((

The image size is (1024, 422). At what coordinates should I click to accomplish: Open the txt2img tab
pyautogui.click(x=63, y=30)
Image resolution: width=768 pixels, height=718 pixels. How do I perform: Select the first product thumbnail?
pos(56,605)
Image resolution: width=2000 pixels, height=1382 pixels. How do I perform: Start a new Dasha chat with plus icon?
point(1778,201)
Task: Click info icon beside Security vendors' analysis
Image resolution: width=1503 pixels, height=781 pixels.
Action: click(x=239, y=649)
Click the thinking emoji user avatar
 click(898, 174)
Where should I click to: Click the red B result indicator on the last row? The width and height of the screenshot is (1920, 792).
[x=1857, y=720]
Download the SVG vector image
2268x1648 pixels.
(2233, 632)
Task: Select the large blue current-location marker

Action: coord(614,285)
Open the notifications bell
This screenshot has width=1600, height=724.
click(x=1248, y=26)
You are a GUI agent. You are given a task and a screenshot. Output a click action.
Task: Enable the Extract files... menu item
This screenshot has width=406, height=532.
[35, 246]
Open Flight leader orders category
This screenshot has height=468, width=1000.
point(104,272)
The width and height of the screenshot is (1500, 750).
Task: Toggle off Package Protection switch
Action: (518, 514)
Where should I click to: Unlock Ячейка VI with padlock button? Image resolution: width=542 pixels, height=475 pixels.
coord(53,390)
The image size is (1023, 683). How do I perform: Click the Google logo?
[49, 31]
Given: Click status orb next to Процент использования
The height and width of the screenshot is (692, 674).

))

- [DESCRIPTION OF THE TASK]: The reply should hold only the lines from the first line of the listing above through the line with "Given: Click status", each copied exactly.

- [RESPONSE FOR THIS EXERCISE]:
The image size is (1024, 422). At what coordinates should I click to accomplish: Open the txt2img tab
pyautogui.click(x=63, y=30)
Image resolution: width=768 pixels, height=718 pixels. How do I perform: Select the first product thumbnail?
pos(56,605)
Image resolution: width=2000 pixels, height=1382 pixels. How do I perform: Start a new Dasha chat with plus icon?
point(1778,201)
Task: Click info icon beside Security vendors' analysis
Image resolution: width=1503 pixels, height=781 pixels.
Action: click(x=239, y=649)
Click the thinking emoji user avatar
 click(898, 174)
Where should I click to: Click the red B result indicator on the last row? The width and height of the screenshot is (1920, 792).
[x=1857, y=720]
Download the SVG vector image
2268x1648 pixels.
(2233, 632)
Task: Select the large blue current-location marker

Action: coord(614,285)
Open the notifications bell
This screenshot has width=1600, height=724.
click(x=1248, y=26)
You are a GUI agent. You are given a task and a screenshot. Output a click action.
Task: Enable the Extract files... menu item
This screenshot has width=406, height=532.
[35, 246]
Open Flight leader orders category
This screenshot has height=468, width=1000.
point(104,272)
The width and height of the screenshot is (1500, 750).
Task: Toggle off Package Protection switch
Action: (518, 514)
Where should I click to: Unlock Ячейка VI with padlock button? Image resolution: width=542 pixels, height=475 pixels.
coord(53,390)
The image size is (1023, 683). How do I perform: Click the Google logo?
[49, 31]
Given: Click status orb next to Процент использования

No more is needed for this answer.